Rows from a screen grounding dataset:
--- START ---

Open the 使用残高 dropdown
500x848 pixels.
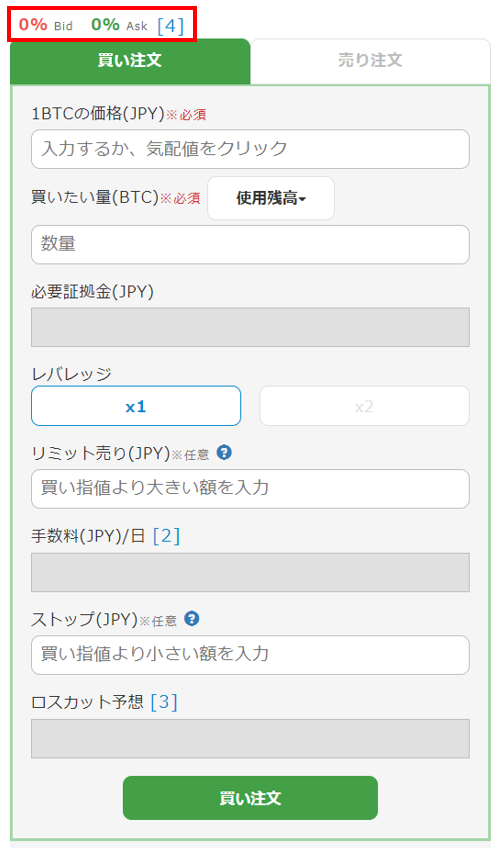click(x=271, y=198)
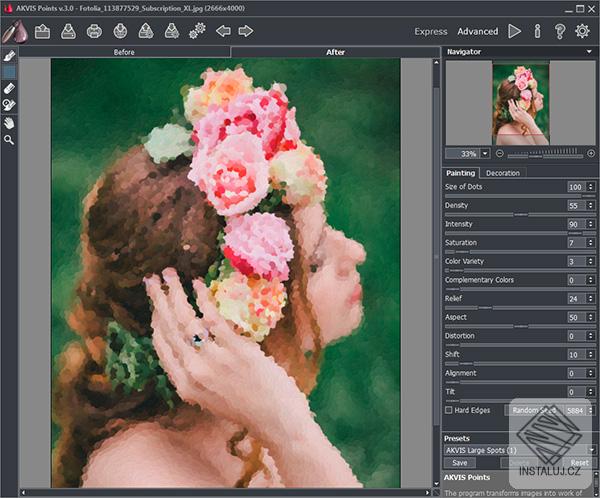The image size is (600, 498).
Task: Open the batch processing gears icon
Action: [197, 31]
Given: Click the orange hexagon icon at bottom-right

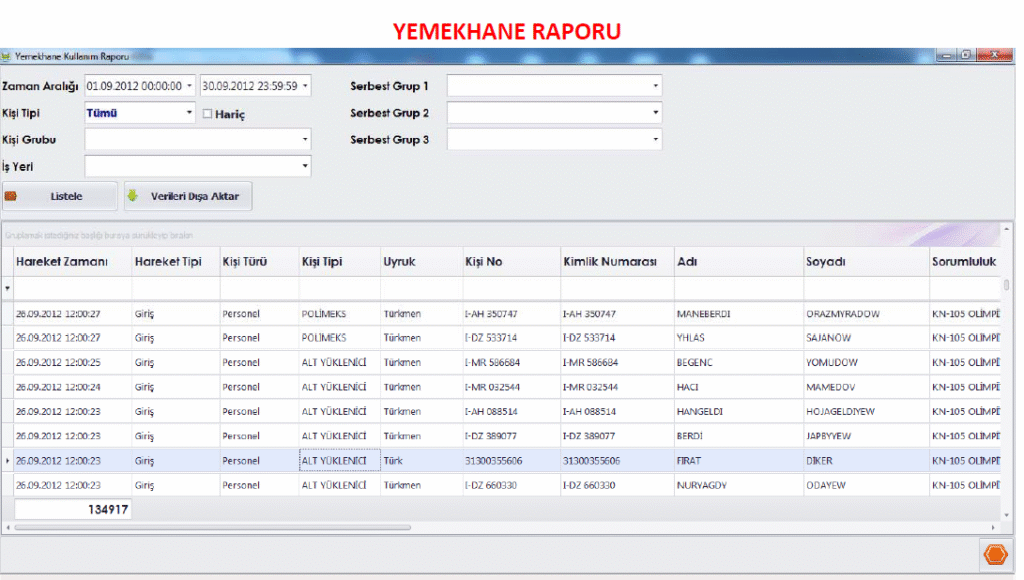Looking at the screenshot, I should (x=995, y=555).
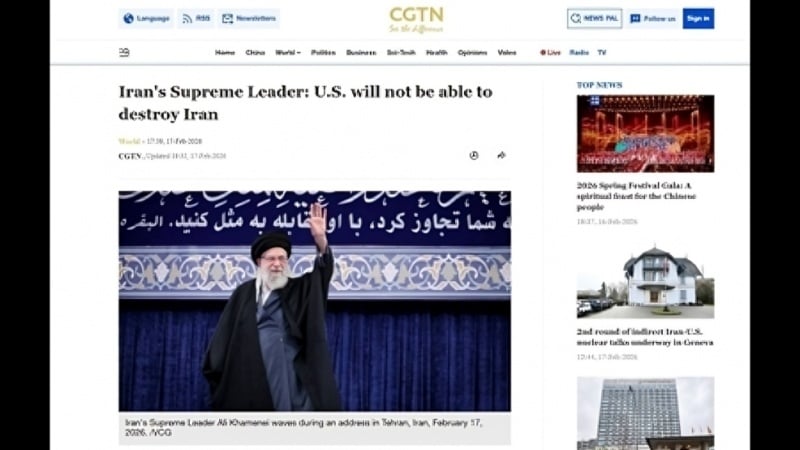This screenshot has width=800, height=450.
Task: Click the circular save icon beside share
Action: [x=474, y=156]
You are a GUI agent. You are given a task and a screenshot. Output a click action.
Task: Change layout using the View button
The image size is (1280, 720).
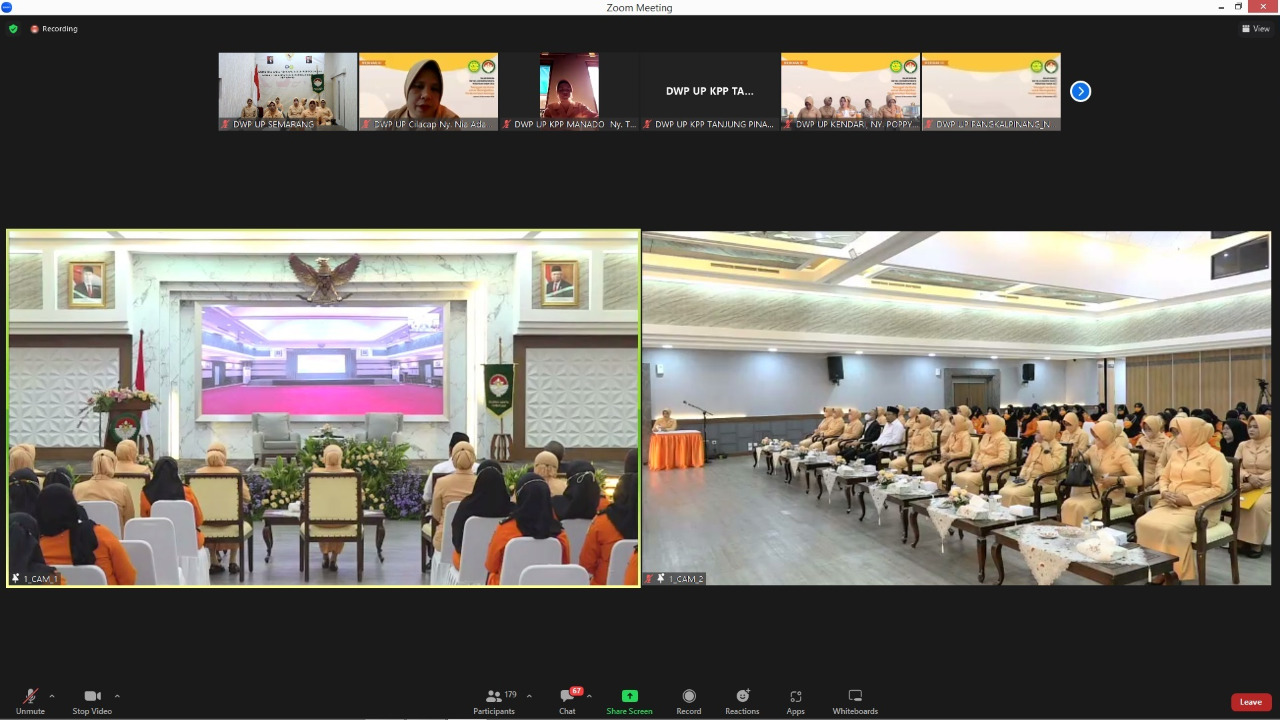tap(1256, 29)
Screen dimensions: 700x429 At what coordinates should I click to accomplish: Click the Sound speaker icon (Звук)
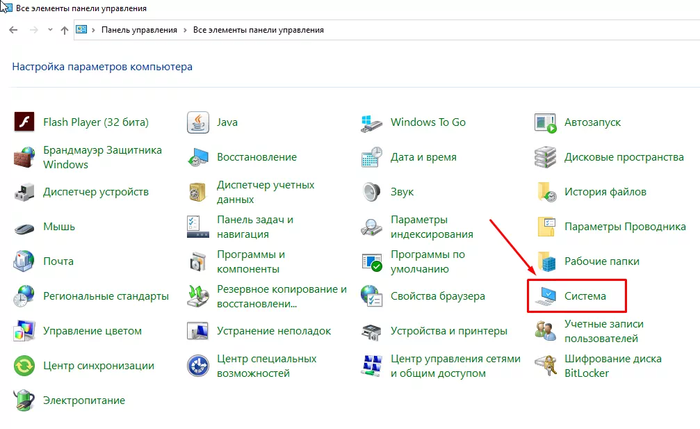pos(372,191)
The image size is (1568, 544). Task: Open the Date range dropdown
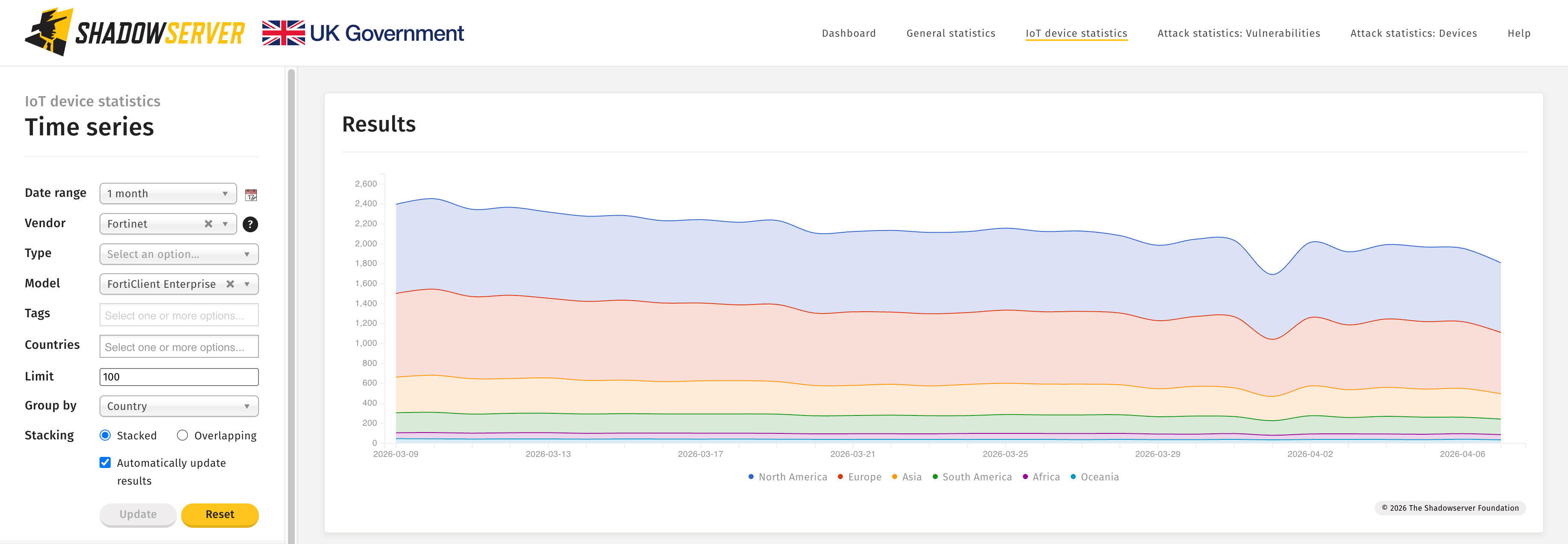pyautogui.click(x=168, y=193)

--- END ---

_Brief:_ Please rewrite everything from the line containing "You are a GUI" down to the end of the material, requests included, offsetting every coordinate in the answers by 59. Leave the pictures out.

_Solved exercise:_
You are a GUI agent. You are given a task and a screenshot. Output a click action.
Task: Change layout using the View button
The image size is (1280, 720).
tap(1315, 88)
Screen dimensions: 700x429 At what coordinates should I click to accomplish: Click the Sound speaker icon (Звук)
pos(431,250)
The image size is (1568, 544). Task: Open the Date range dropdown
pyautogui.click(x=227, y=252)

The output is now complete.